**PROBLEM DESCRIPTION**
Write out the listing below as a JSON list of strings, with one string per line and blank lines left out.

**TASK DATA**
____

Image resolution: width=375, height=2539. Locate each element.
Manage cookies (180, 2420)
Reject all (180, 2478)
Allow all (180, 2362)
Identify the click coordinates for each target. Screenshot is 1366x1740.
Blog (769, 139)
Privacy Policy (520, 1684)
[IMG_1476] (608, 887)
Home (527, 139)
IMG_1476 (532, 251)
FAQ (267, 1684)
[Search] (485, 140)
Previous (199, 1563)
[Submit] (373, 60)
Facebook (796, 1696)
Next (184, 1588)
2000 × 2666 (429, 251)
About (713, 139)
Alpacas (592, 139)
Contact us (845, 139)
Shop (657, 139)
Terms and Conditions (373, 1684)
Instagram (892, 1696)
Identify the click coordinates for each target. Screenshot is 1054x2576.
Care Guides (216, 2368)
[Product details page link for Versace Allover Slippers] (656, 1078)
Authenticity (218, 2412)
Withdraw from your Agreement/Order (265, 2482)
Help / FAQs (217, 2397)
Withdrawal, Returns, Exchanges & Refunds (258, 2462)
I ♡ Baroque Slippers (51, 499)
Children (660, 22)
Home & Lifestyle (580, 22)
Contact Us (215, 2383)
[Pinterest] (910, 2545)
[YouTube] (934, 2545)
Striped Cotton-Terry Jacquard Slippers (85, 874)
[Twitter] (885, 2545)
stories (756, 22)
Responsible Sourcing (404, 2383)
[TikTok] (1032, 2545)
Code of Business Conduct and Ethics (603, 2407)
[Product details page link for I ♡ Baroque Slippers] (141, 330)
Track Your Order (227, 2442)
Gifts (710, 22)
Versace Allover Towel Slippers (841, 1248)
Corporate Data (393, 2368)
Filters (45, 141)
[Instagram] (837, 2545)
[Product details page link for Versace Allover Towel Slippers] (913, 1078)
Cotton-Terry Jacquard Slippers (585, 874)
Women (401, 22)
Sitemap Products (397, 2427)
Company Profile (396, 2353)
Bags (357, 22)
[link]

____

**RESPONSE**
[
  "Image resolution: width=375, height=2539. Locate each element.",
  "Manage cookies (180, 2420)",
  "Reject all (180, 2478)",
  "Allow all (180, 2362)",
  "Identify the click coordinates for each target. Screenshot is 1366x1740.",
  "Blog (769, 139)",
  "Privacy Policy (520, 1684)",
  "[IMG_1476] (608, 887)",
  "Home (527, 139)",
  "IMG_1476 (532, 251)",
  "FAQ (267, 1684)",
  "[Search] (485, 140)",
  "Previous (199, 1563)",
  "[Submit] (373, 60)",
  "Facebook (796, 1696)",
  "Next (184, 1588)",
  "2000 × 2666 (429, 251)",
  "About (713, 139)",
  "Alpacas (592, 139)",
  "Contact us (845, 139)",
  "Shop (657, 139)",
  "Terms and Conditions (373, 1684)",
  "Instagram (892, 1696)",
  "Identify the click coordinates for each target. Screenshot is 1054x2576.",
  "Care Guides (216, 2368)",
  "[Product details page link for Versace Allover Slippers] (656, 1078)",
  "Authenticity (218, 2412)",
  "Withdraw from your Agreement/Order (265, 2482)",
  "Help / FAQs (217, 2397)",
  "Withdrawal, Returns, Exchanges & Refunds (258, 2462)",
  "I ♡ Baroque Slippers (51, 499)",
  "Children (660, 22)",
  "Home & Lifestyle (580, 22)",
  "Contact Us (215, 2383)",
  "[Pinterest] (910, 2545)",
  "[YouTube] (934, 2545)",
  "Striped Cotton-Terry Jacquard Slippers (85, 874)",
  "[Twitter] (885, 2545)",
  "stories (756, 22)",
  "Responsible Sourcing (404, 2383)",
  "[TikTok] (1032, 2545)",
  "Code of Business Conduct and Ethics (603, 2407)",
  "[Product details page link for I ♡ Baroque Slippers] (141, 330)",
  "Track Your Order (227, 2442)",
  "Gifts (710, 22)",
  "Versace Allover Towel Slippers (841, 1248)",
  "Corporate Data (393, 2368)",
  "Filters (45, 141)",
  "[Instagram] (837, 2545)",
  "[Product details page link for Versace Allover Towel Slippers] (913, 1078)",
  "Cotton-Terry Jacquard Slippers (585, 874)",
  "Women (401, 22)",
  "Sitemap Products (397, 2427)",
  "Company Profile (396, 2353)",
  "Bags (357, 22)",
  "[link]"
]